» Work instruction:
Below this sentence is a listing; return exactly its lines from the one with "Where should I click to: Click the Currency" to the one with "Given: Open the", both kept, and nothing more.

» Recorded data:
= Beginning of Section =
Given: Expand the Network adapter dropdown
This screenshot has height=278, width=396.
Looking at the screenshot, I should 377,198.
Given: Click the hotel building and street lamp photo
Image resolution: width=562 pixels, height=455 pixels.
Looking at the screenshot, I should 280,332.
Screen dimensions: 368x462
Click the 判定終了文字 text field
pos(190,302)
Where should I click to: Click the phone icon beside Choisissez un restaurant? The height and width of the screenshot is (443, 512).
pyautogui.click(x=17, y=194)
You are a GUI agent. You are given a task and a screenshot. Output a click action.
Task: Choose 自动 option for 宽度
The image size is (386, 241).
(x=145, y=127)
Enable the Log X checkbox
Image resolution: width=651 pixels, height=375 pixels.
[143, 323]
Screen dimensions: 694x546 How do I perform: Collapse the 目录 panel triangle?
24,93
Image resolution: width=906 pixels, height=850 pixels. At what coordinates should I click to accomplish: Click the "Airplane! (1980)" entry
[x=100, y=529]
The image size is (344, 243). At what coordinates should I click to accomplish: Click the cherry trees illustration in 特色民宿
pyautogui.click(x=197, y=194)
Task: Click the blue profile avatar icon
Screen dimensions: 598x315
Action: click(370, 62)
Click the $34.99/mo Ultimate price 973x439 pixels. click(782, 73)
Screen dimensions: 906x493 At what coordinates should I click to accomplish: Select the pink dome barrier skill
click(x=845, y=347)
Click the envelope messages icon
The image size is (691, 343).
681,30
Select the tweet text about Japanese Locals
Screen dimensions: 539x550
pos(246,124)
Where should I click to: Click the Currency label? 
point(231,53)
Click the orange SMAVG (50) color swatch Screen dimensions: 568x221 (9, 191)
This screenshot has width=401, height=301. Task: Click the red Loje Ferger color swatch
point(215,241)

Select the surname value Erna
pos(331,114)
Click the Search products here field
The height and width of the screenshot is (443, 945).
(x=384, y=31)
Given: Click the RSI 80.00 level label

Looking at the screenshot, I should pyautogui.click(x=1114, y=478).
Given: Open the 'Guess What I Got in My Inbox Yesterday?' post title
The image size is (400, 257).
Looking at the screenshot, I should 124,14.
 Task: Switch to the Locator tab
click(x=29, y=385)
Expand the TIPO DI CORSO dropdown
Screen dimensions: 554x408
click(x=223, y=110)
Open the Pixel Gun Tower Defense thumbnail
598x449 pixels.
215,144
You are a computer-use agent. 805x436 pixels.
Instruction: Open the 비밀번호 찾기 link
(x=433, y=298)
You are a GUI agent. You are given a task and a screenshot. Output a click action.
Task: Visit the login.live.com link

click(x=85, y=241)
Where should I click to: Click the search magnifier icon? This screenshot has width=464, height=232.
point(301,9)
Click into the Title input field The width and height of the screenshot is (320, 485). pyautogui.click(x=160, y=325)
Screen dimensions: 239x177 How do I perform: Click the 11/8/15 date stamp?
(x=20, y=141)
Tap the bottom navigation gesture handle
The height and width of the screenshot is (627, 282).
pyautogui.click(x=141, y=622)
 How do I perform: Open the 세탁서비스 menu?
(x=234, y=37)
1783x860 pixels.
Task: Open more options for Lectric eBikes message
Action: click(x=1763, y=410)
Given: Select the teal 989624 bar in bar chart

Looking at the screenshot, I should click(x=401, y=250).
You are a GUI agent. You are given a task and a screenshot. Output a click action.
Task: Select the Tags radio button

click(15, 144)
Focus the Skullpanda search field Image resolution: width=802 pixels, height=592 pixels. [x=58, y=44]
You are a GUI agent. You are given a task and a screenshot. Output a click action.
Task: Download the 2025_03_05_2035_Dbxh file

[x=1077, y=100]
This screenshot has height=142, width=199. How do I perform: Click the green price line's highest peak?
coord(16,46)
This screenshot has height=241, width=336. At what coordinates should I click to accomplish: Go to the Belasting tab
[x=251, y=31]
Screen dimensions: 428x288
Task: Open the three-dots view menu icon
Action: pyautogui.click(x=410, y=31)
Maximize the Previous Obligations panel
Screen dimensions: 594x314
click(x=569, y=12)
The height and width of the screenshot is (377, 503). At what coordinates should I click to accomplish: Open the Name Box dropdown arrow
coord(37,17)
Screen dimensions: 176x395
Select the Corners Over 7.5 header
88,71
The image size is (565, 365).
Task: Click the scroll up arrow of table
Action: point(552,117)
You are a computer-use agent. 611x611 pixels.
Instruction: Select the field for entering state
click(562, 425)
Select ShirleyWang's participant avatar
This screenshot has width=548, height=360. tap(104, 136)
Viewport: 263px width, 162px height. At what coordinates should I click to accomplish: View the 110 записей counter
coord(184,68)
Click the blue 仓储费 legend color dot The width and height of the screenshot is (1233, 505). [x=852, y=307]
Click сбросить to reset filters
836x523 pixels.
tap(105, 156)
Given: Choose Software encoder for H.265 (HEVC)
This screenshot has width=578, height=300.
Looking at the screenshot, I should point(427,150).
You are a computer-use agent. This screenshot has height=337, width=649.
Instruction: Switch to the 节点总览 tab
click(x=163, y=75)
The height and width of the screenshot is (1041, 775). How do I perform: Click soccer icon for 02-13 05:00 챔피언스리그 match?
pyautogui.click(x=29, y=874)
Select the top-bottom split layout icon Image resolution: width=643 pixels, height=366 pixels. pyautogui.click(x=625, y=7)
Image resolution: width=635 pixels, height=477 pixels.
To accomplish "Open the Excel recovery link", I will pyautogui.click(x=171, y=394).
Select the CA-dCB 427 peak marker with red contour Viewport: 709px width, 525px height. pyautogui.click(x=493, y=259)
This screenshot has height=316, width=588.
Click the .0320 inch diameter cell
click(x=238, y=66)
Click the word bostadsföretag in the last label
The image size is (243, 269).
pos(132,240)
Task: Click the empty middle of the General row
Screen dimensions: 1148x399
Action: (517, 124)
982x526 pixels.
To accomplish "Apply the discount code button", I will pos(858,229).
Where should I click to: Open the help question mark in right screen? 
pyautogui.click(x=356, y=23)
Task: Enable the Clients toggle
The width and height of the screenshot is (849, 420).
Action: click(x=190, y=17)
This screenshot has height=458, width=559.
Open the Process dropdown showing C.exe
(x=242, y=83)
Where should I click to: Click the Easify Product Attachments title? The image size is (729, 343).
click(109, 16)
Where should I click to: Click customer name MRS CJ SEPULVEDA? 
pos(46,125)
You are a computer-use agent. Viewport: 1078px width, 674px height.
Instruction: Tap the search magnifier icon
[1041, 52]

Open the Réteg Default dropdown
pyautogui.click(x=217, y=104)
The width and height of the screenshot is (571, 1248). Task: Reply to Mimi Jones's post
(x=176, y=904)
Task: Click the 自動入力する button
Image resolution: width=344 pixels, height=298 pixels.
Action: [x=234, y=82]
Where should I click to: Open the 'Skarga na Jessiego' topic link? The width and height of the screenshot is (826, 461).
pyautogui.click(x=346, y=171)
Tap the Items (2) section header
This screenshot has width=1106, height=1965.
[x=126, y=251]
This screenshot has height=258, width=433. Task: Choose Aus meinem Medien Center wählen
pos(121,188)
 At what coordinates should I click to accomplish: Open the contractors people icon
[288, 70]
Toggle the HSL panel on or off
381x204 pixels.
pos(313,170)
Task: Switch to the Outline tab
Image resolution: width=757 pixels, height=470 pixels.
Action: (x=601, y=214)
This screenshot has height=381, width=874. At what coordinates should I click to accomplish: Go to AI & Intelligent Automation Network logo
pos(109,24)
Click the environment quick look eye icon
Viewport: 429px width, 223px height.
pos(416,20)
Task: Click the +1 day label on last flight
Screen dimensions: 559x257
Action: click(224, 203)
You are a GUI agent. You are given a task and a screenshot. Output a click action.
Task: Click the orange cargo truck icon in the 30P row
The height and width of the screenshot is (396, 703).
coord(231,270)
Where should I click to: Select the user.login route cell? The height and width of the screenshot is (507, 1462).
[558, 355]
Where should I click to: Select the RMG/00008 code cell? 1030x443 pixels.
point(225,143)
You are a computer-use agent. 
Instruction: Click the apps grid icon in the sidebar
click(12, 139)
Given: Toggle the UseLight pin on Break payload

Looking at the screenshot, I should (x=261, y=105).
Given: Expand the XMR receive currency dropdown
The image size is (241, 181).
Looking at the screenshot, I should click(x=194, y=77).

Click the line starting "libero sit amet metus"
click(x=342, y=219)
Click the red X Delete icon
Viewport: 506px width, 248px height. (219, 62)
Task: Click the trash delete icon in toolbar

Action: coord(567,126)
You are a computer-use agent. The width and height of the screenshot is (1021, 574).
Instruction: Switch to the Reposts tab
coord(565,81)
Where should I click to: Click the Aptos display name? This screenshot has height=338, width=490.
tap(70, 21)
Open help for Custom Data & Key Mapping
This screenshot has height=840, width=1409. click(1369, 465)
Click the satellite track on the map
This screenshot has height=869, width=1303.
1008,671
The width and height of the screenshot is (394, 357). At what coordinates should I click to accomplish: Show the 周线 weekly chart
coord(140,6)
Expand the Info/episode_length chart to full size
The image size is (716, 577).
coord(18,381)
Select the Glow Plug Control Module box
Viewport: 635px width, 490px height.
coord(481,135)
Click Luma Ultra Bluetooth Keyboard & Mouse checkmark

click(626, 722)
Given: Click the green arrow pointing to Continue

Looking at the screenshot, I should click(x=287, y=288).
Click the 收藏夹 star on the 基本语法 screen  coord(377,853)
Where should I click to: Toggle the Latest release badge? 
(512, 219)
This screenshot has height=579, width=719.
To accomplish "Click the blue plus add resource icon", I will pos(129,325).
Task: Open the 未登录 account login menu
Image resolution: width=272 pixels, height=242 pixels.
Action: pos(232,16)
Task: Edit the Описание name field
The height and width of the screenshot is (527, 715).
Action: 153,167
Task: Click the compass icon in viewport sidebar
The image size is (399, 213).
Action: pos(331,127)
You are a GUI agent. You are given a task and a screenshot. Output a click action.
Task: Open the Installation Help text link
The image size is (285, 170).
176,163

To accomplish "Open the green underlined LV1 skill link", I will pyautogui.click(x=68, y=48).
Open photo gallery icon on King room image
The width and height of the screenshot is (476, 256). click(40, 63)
= End of Section =
» Solution for this exercise:
Where should I click to: Click the Currency label? 
point(231,53)
Click the orange SMAVG (50) color swatch Screen dimensions: 568x221 (9, 191)
This screenshot has width=401, height=301. Task: Click the red Loje Ferger color swatch
point(215,241)

Select the surname value Erna
pos(331,114)
Click the Search products here field
The height and width of the screenshot is (443, 945).
(x=384, y=31)
Given: Click the RSI 80.00 level label

Looking at the screenshot, I should pyautogui.click(x=1114, y=478).
Given: Open the 'Guess What I Got in My Inbox Yesterday?' post title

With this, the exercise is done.